Amy Howden-Chapman: Drain Lake Project
This article about Amy Howden-Chapman's video work Drain Lake Project was first published in Runway magazine.
Amy Howden-Chapman is an excellent writer. She completed an MA in Creative Writing in Wellington before moving on to her current studies at the California Institute of Arts. A productive twinning of art and language is evident in Howden-Chapman’s work. Much of her art is built from language.
Her practice is diverse—employing performance, painting, sculpture and installation—but language is always there, ghosting the edges of her physical objects. Often the words are actually present, in the form of speech or writing, but even when they are not I get the sense that they are suggested, waiting to form themselves in the sidelines.
Howden-Chapman’s recent work in the SQUARE² space at City Gallery Wellington, Drain Lake Project, examines the public space of Los Angeles—Howden-Chapman’s new home. In particular the work looks at Elysian Park, the oldest public park in Los Angeles. This park is a charged site, Los Angeles being identified as the city with the least open space per capita of any major American city. Local artists have created the Elysian Park Museum of Art and use the park to stage performances, interventions and coordinated events. Each variously contend with the contingencies of art in public space and the particular pressures of Elysian Park as a site.
Amy Howden-Chapman’s video work documents an ‘audio picnic’, a previous work the artist coordinated in Elysian Park. Friends met to share a picnic next to one of the park’s water drains, on which the artist placed a boom box playing an elegantly spoken monologue. For the SQUARE² iteration of this work, two TVs screened a shakily filmed video of the picnic, and speakers amplified the monologue throughout City Gallery’s entranceway.
Drain Lake Project is inflected with environmental concerns; a common thread across much of Howden-Chapman’s practice.[1] The flyer for the work pointedly features signage for Elysian Park which advertises the park as a verdant aquatic landscape. The dry, concrete drain beside which the picnickers ate speaks of another story—the pressing problems of water conservation and contamination, not only in relation to the upkeep of Elysian park itself, but equally in Los Angeles and its wider metropolitan area.

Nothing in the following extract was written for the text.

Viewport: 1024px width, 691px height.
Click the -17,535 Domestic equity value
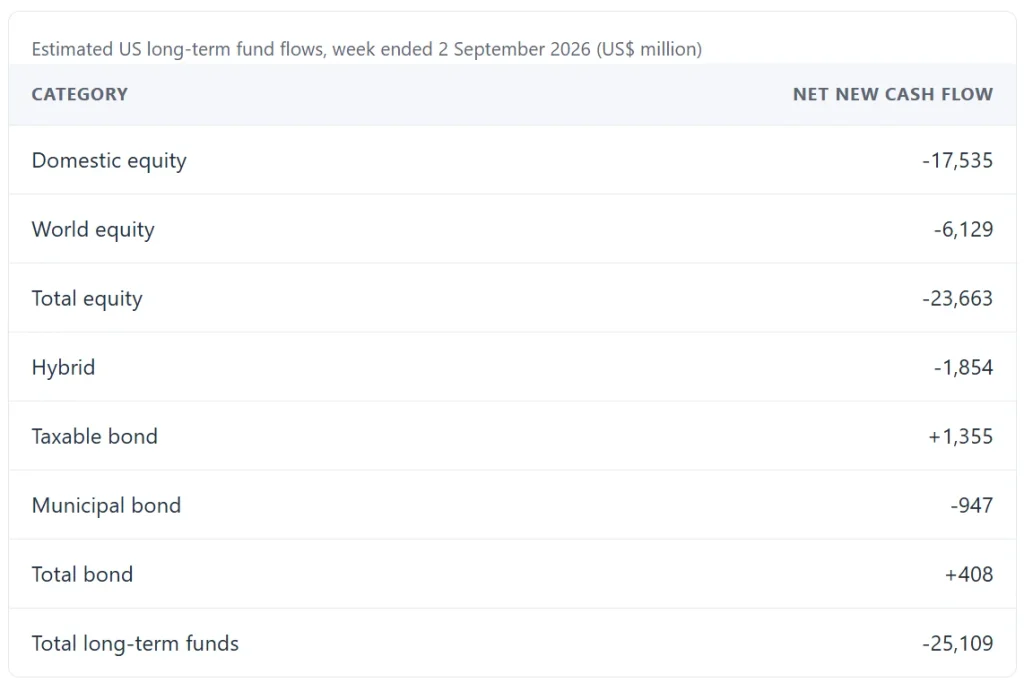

These ecological concerns are astutely amplified by the artist’s play with the rhetorical devices of language and their inbuilt contradictions. I wasn’t there at the actual picnic, and only had access to the filmed documentation in Wellington, but I imagine the strange, disembodied voice from the boom box demanded the attention of the picnickers. The monologue is read by a man whose voice sounds like a lake:
My voice was chosen because it sounds the most like a lake. Not a river, a lake. Not at all like a piñata, like a lake. You could say it sounds like a large pond, but really that’s a lake. My voice doesn’t sound like Jack Nicholson, not in China Town, like a lake.

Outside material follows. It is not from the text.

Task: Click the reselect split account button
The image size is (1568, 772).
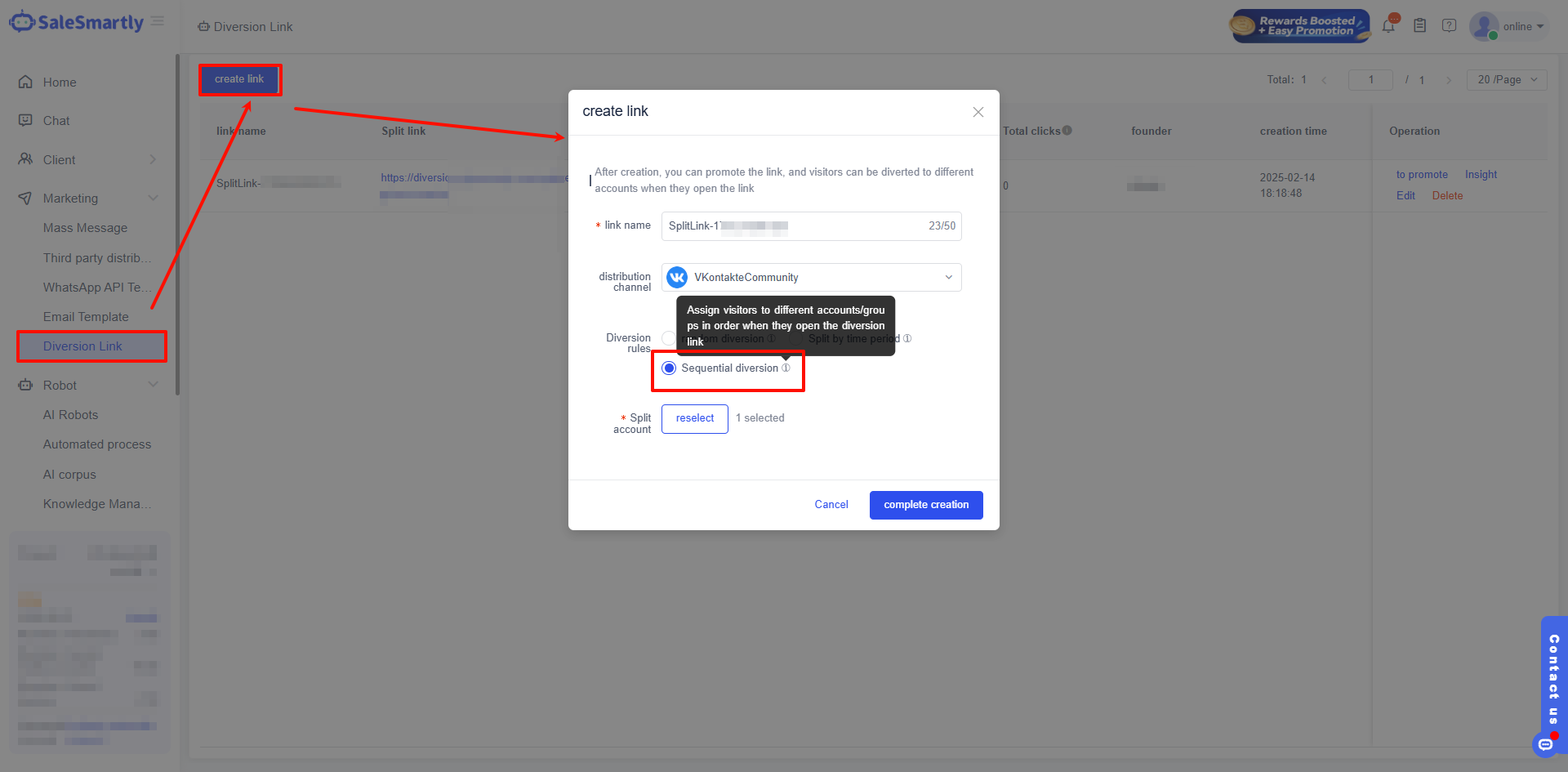Action: tap(694, 418)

It doesn’t sound like the moon or any thing like that, not like the ocean, nothing so big, but like a lake. Not stadiums, lakes. Not waterfalls, lakes. It doesn’t sound like grass, but I suppose you could say it sounds something like a whole field of something swaying, which in its own way is something like a lake.
This is what I mean about Howden-Chapman’s work being built out of language—which I acknowledge is a slightly awkward turn of phrase. In the artist’s work, objects, circumstances and situations are constructed by words, as if words are the same as people, bricks, fabric or paint. There is a disavowal of the secondary position of language as simply describing an actual thing in real life. Howden-Chapman messes up the relationship of words and their meanings and highlights the politics of metaphor.
I’m sort of writing, perhaps irresponsibly, about Howden-Chapman’s practice as a whole. But here, specifically in Drain Lake Project, the monologue of the man with the voice creates a multivalent shuffling of metaphorical allusions. I’m thinking of these layers as something like this: the lake isn’t here, but there is a boom box which plays the voice of a man whose voice sounds like a lake. His voice cannot physically be a lake it can only sound like one. The man is himself not present, but his voice is. His voice is in turn mediated by the recording and the boom box. It’s complicated. Here’s the break down from the most present to the most absent:
The drain
The people
The boom box
The voice
The man
The speech
The text
The lake
This is what metaphor contradictorily does: describe a thing by using something which is absent. The construction of a metaphorical lake through these components points to the lake’s absence like a finger. It is also a reminder of the man’s absence (we truly want to see this mysterious man with his watery voice), and a reminder of the failure of language to make these things present. This linguistic melancholy intertwines with the ecological concerns evident in Drain Lake Project to make the work a demand; a demand to make absent things available and ready—the contradictions of metaphor are ultimately productive here.
[1] See for example Amy Howden-Chapman’s works Save the Whale/The Great Pacific Ocean Rubbish Patch Recreation, Wellington, 2006, and The Flood, My Chanting, Wellington, 2008.